**Directions:**
**a)** In the blog post on faith, hope and love below, list every word of more than one letter that is written entirely in capital letters.
**b)** Write out the part of the blog post on faith, hope and love below starting with "FAITH. Such a" and going on through "Read it again.".

**Text excerpt:**
+++++
Thursday, February 16, 2012

Faith. Hope. & Love.

FAITH. Such a simple word, with such a deep meaning. Well, to me anyway. HOPE. A four letter word that gets millions of people through the day. and of course, LOVE. The word every one seeks in some form & can change a person in an instant. I never really thought about these words much before college, but they all connect together. One of my favorite Bible verses is Romans 12:12 "Let your hope make you glad. Be patient in time of trouble & never stop praying." The first time I heard that, it comforted me. Read it again.

So, I pictured college to be a party every night and get to homework if I had time. Now, don't get me wrong, I love to socialize and have a good time, but my fun may be different from yours, & I'm learning that, that is perfectly okay. I tried the Thirsty Thursday thing and all, but I found I'd much rather be with a bunch of close friends, laughing, playing games, and maybe having a few drinks here and there, but to be honest, I'm perfectly fine cuddled up on the couch reading a book on a Thursday night. A favorite quote of mine "Don't feel stupid if you don't like what everyone else pretends to love." I'm not saying people don't honestly enjoy "partying," but I know a lot of people that feel like they "have to" & that makes me sad. I was one of them.
+++++
**Dataset excerpt:**
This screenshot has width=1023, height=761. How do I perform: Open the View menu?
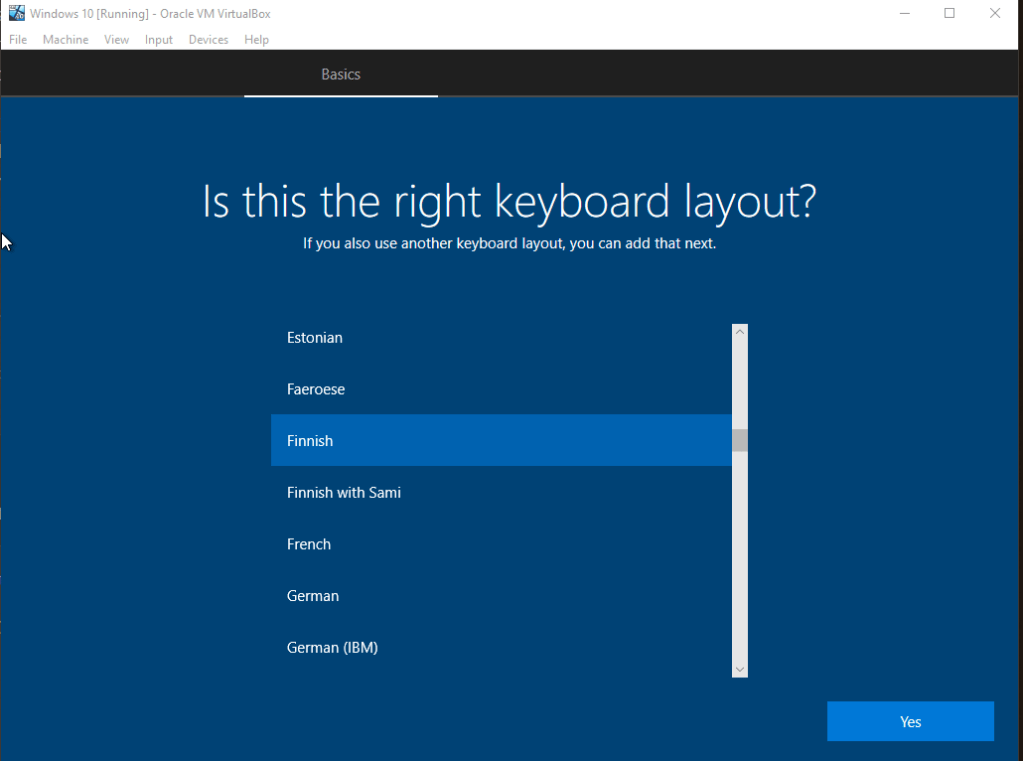(x=117, y=40)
+++++
**Responses for each task:**
**a)** FAITH, HOPE, LOVE

**b)**
FAITH. Such a simple word, with such a deep meaning. Well, to me anyway. HOPE. A four letter word that gets millions of people through the day. and of course, LOVE. The word every one seeks in some form & can change a person in an instant. I never really thought about these words much before college, but they all connect together. One of my favorite Bible verses is Romans 12:12 "Let your hope make you glad. Be patient in time of trouble & never stop praying." The first time I heard that, it comforted me. Read it again.